HiPEAC

Exploiting Dataflow Parallelism in Teradevice Computing

Future Teradevice systems will expose a large amount of parallelism (1000+ cores) that cannot be exploited efficiently by current applications and programming models. The aim of this project is to propose a complete solution that is able to harness the large-scale parallelism in an efficient way. The main objectives of the project are the programming model, compiler analysis, and a scalable, reliable, architecture based mostly on commodity components. Data-flow principles are exploited at all levels as to overcome the current limitations.

Main Objectives

TERAFLUX focus is on developing an infrastructure for programming future multicore systems The technology trends show that by 2020 chips will accommodate teradevice systems or 1000+ of cores. The success of these future architectures depends on addressing important challenges such as programming applications to use such large-scale systems, developing compiler analysis and optimizations required for the generation of code, developing appropriate execution models, which can take can on both performance and reliability. In addition, the architecture cannot be reinvented from scratch each time. Therefore, it should be composed of commodity modules such as the execution cores and the interconnection network.

One of the key aspects of this project is the proposal of a new programming and execution model based on data-flow instead of traditional control-flow. Data-flow is known to overcome the limitations of the traditional control-flow model by exploring the maximum parallelism and reducing the synchronization overhead.
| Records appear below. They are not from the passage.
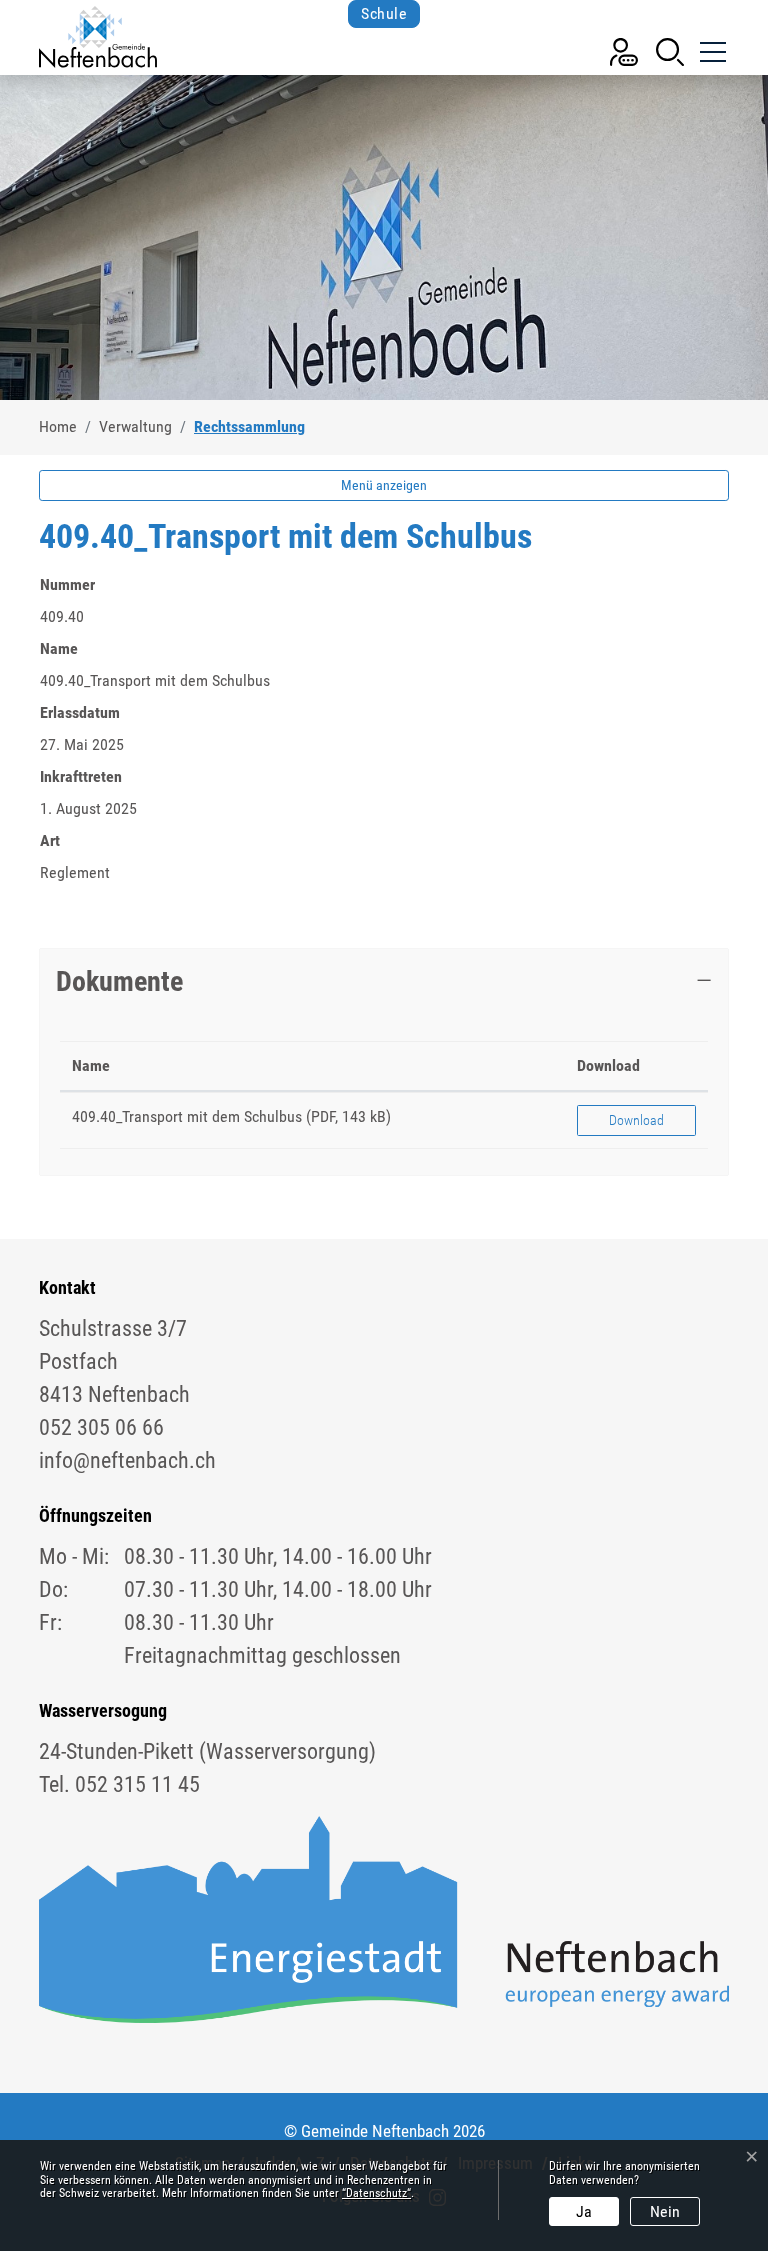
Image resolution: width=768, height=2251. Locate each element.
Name (91, 1065)
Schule (384, 13)
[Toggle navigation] (711, 44)
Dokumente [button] (119, 981)
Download (608, 1065)
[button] (670, 50)
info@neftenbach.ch (127, 1460)
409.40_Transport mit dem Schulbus (187, 1116)
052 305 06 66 (101, 1427)
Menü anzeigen (384, 485)
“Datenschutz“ (376, 2193)
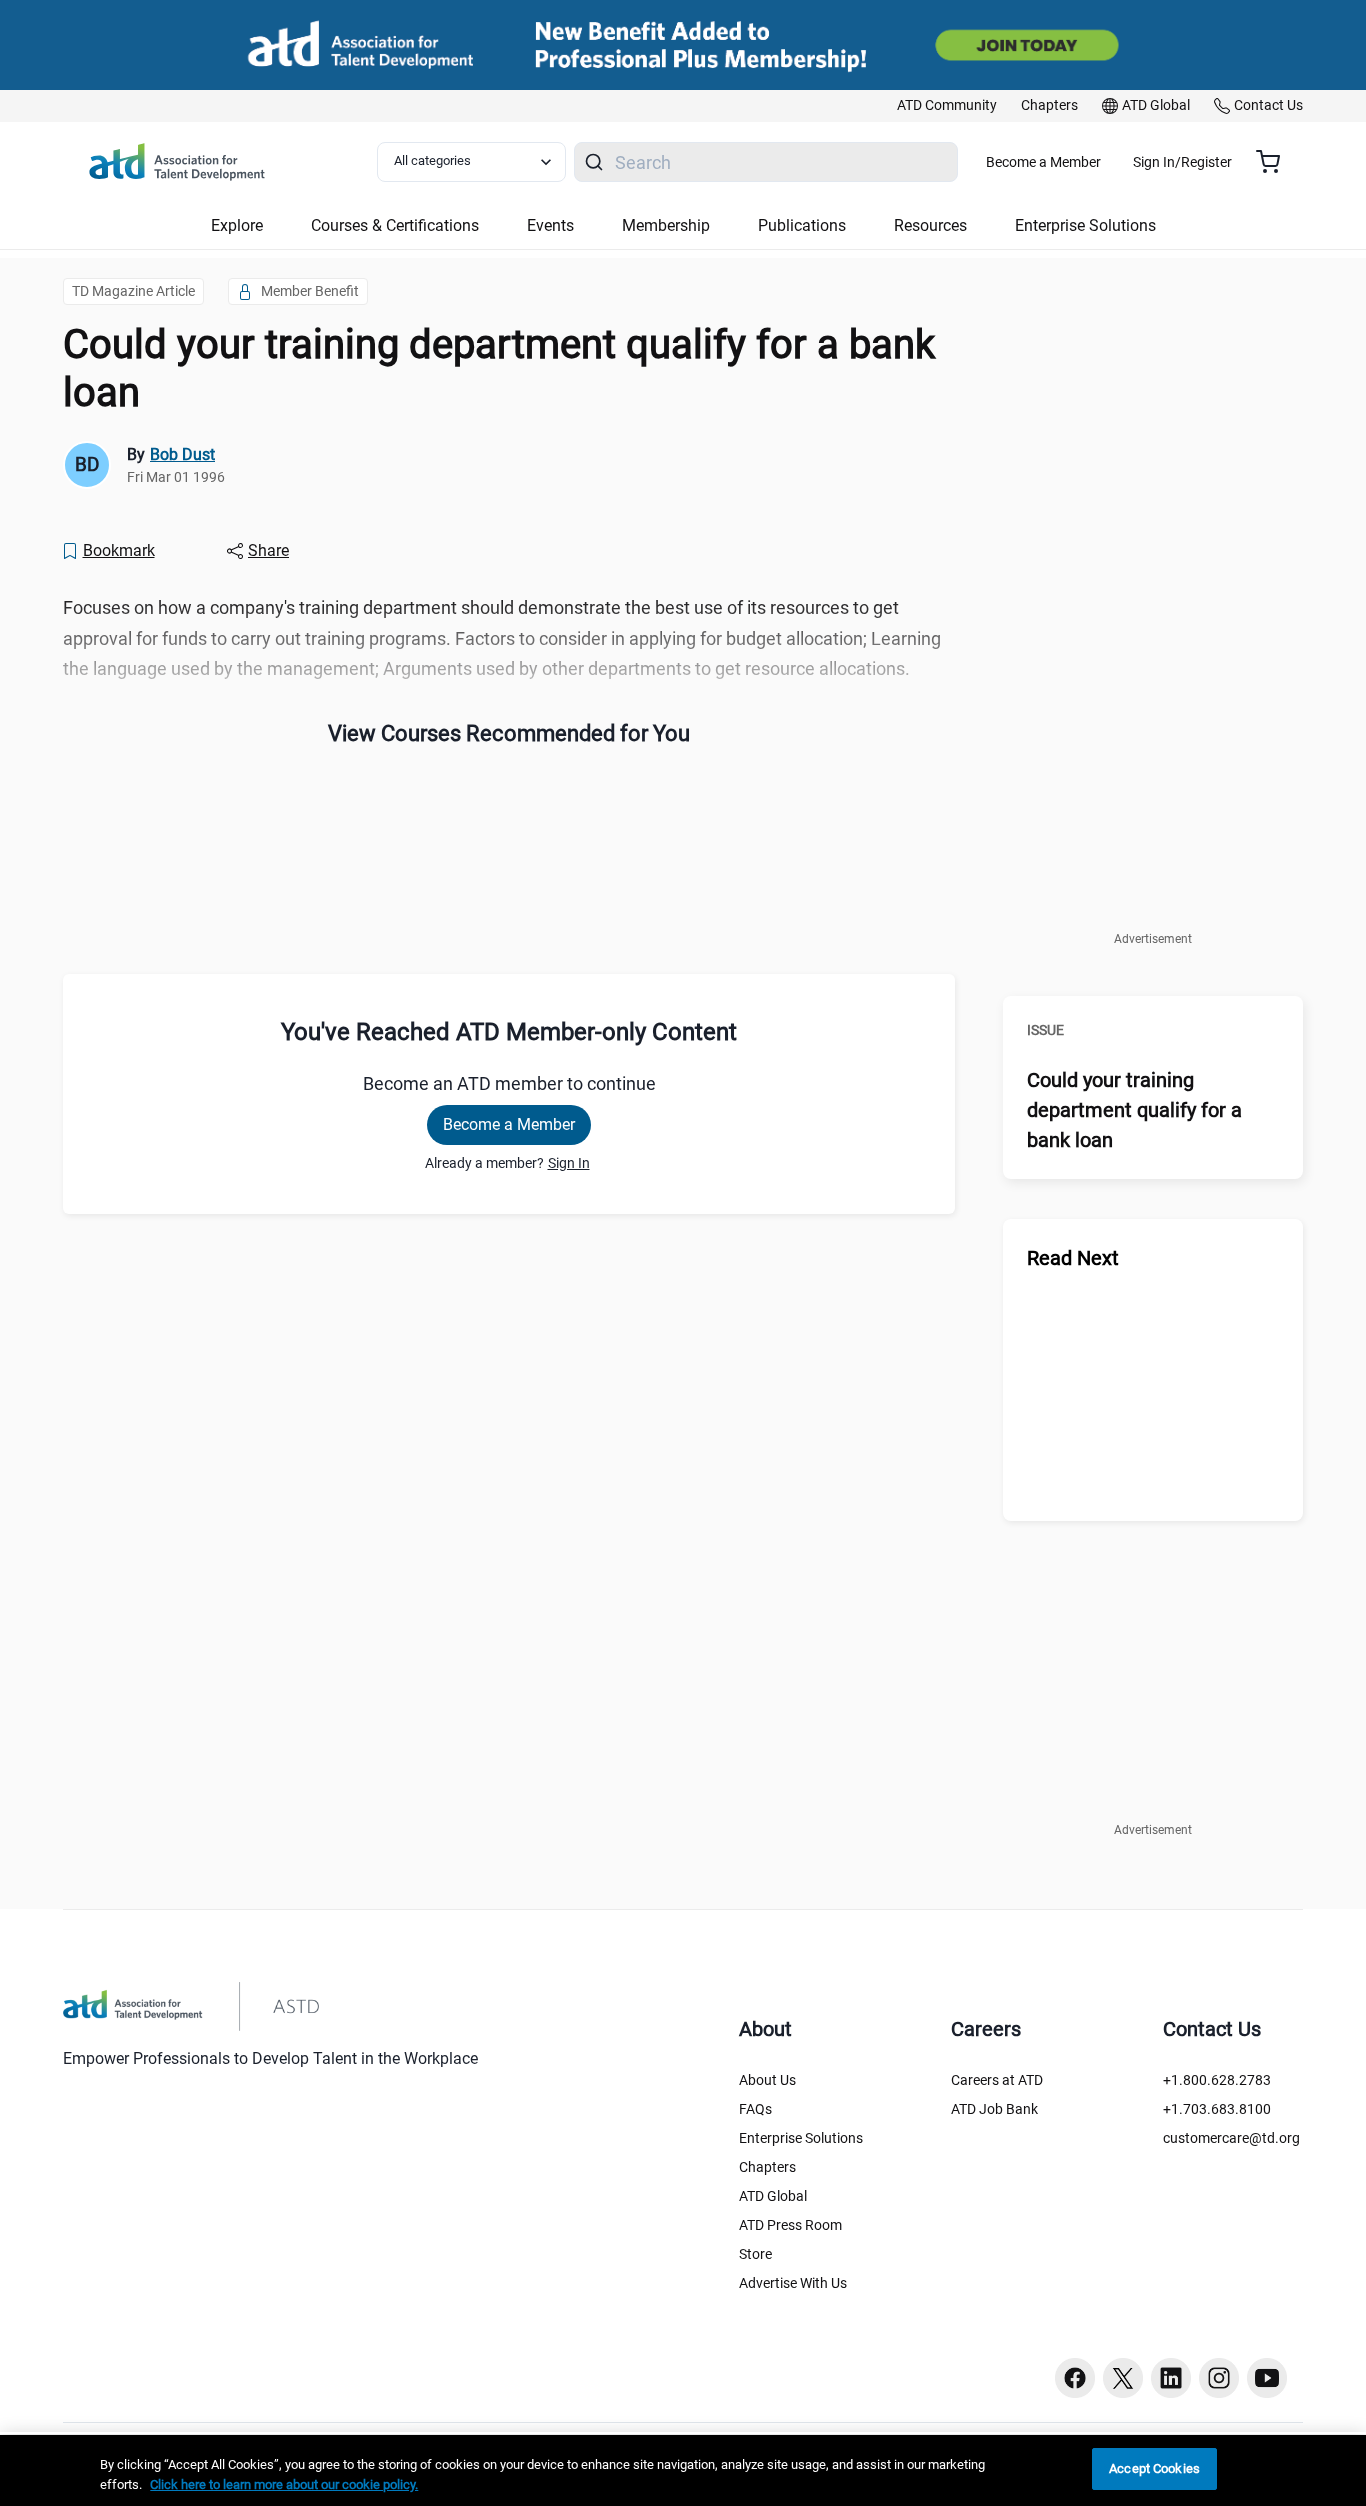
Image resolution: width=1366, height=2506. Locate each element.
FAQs (755, 2109)
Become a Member (1043, 162)
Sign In (569, 1163)
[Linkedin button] (1171, 2378)
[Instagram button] (1219, 2378)
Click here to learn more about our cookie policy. (284, 2484)
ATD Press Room (790, 2225)
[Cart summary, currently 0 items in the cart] (1275, 162)
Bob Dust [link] (182, 454)
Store (755, 2254)
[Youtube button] (1267, 2378)
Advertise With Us (793, 2283)
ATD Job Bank (994, 2109)
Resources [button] (930, 225)
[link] (947, 106)
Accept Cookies (1154, 2468)
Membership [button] (666, 225)
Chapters (767, 2167)
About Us (767, 2080)
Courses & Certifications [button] (395, 225)
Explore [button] (237, 225)
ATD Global (773, 2196)
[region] (683, 2470)
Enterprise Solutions (801, 2138)
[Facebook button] (1075, 2378)
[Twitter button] (1123, 2378)
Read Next (1073, 1258)
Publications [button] (802, 225)
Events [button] (550, 225)
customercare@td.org (1231, 2138)
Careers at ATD (997, 2080)
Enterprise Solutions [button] (1085, 225)
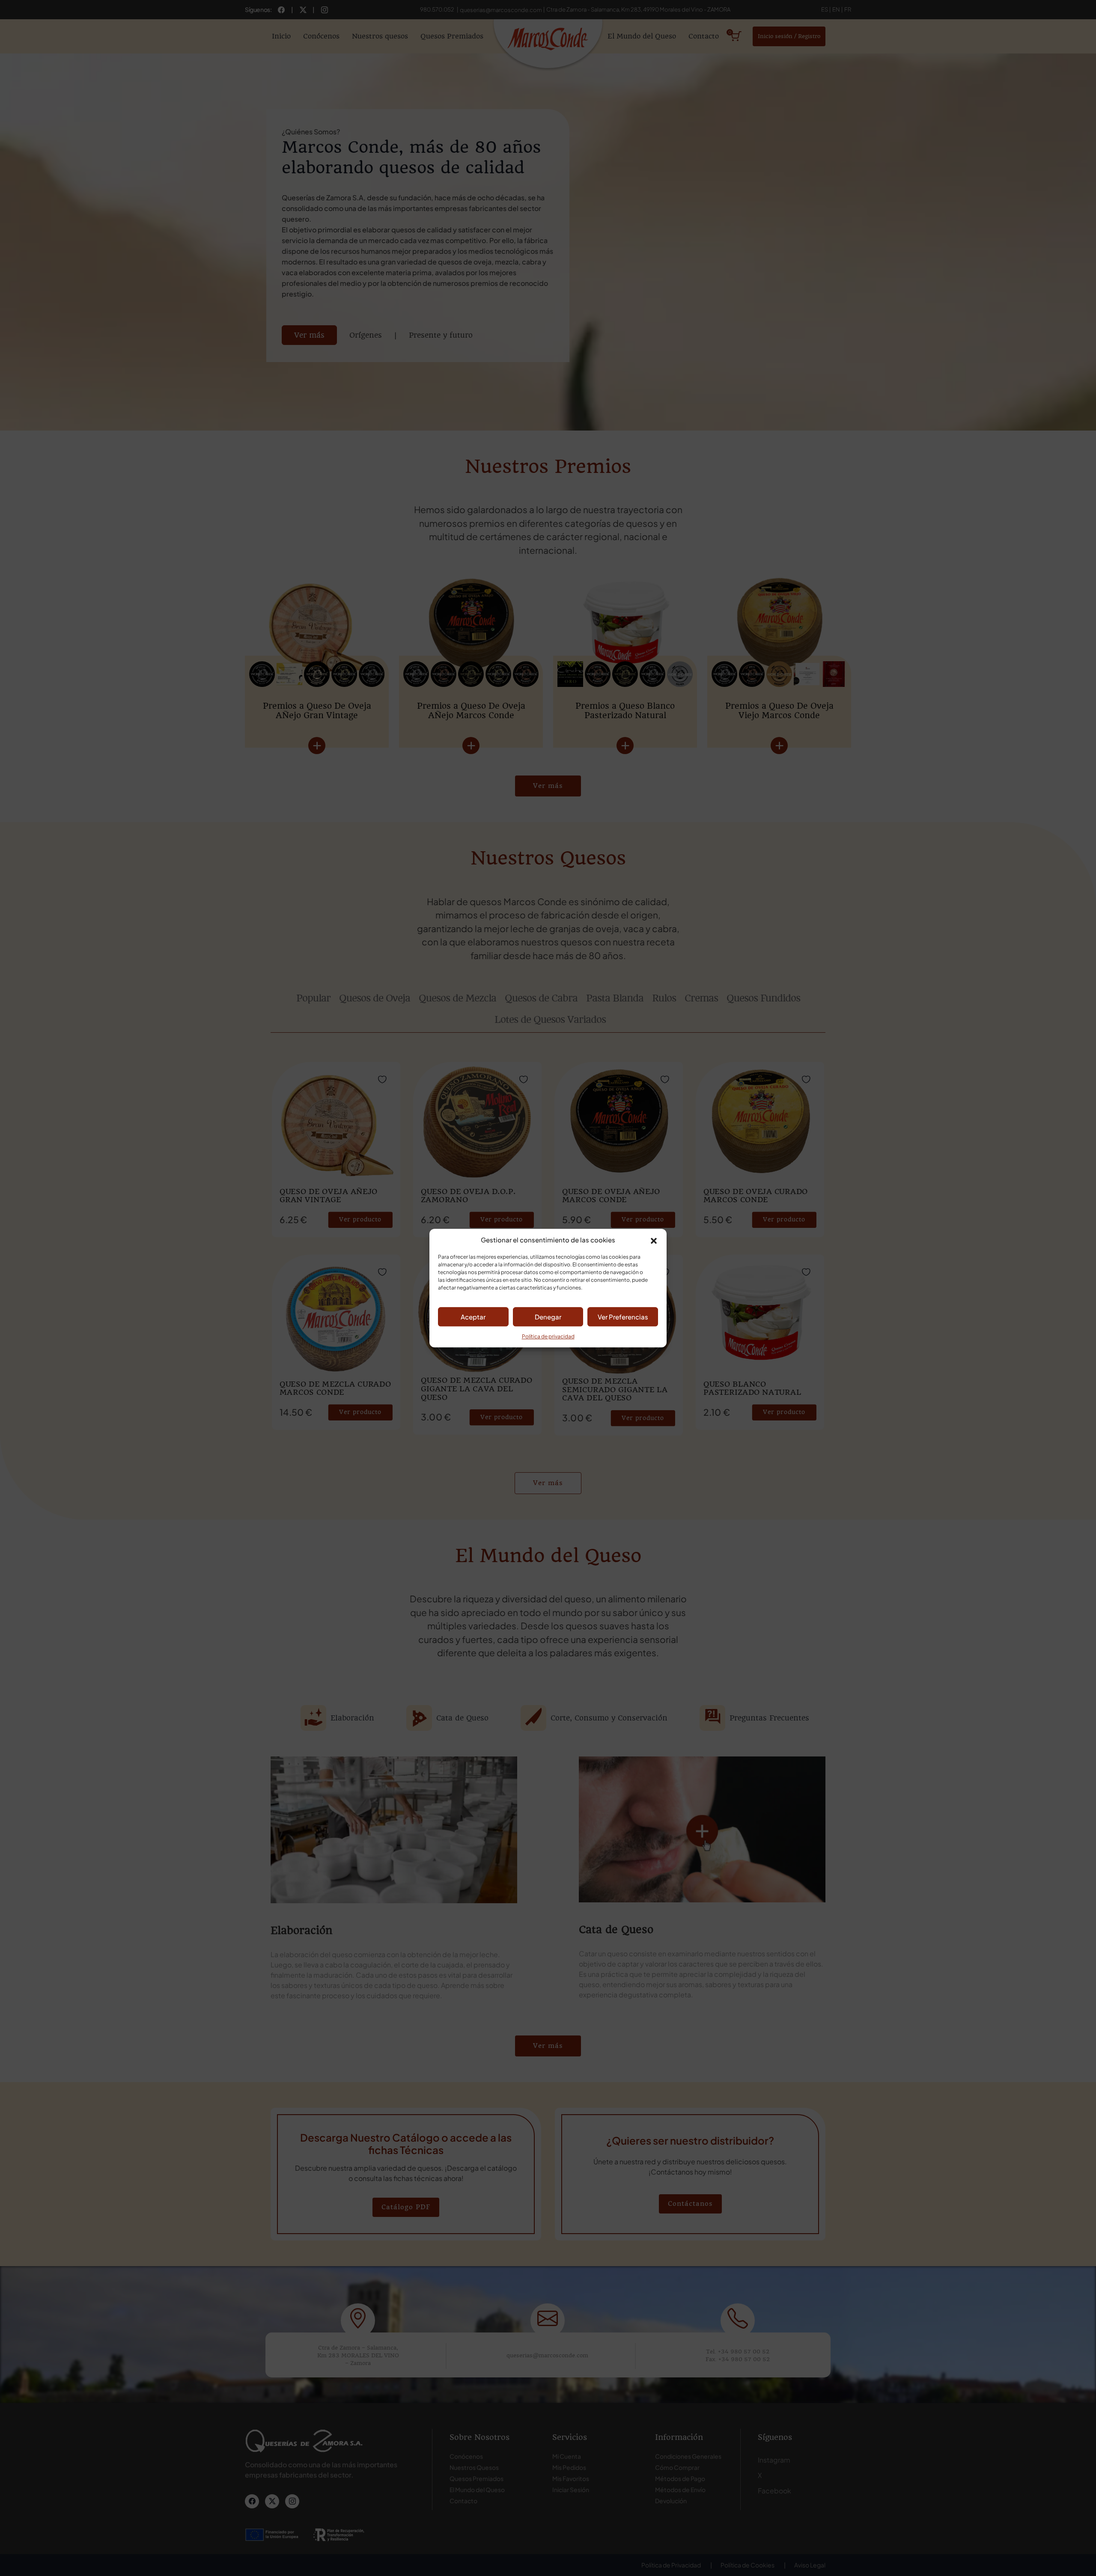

Although its benefits are well known and have been presented a long time ago, this model has not yet been fully exploited for commercial systems.

This project represents a unique opportunity to integrate complementary essential aspects from the applications through the whole tool chain, encompassing reliability, an appropriate architecture and resource management (that accounts for power, temperature, faults) and to test the research ideas in a simulated Teradevice system.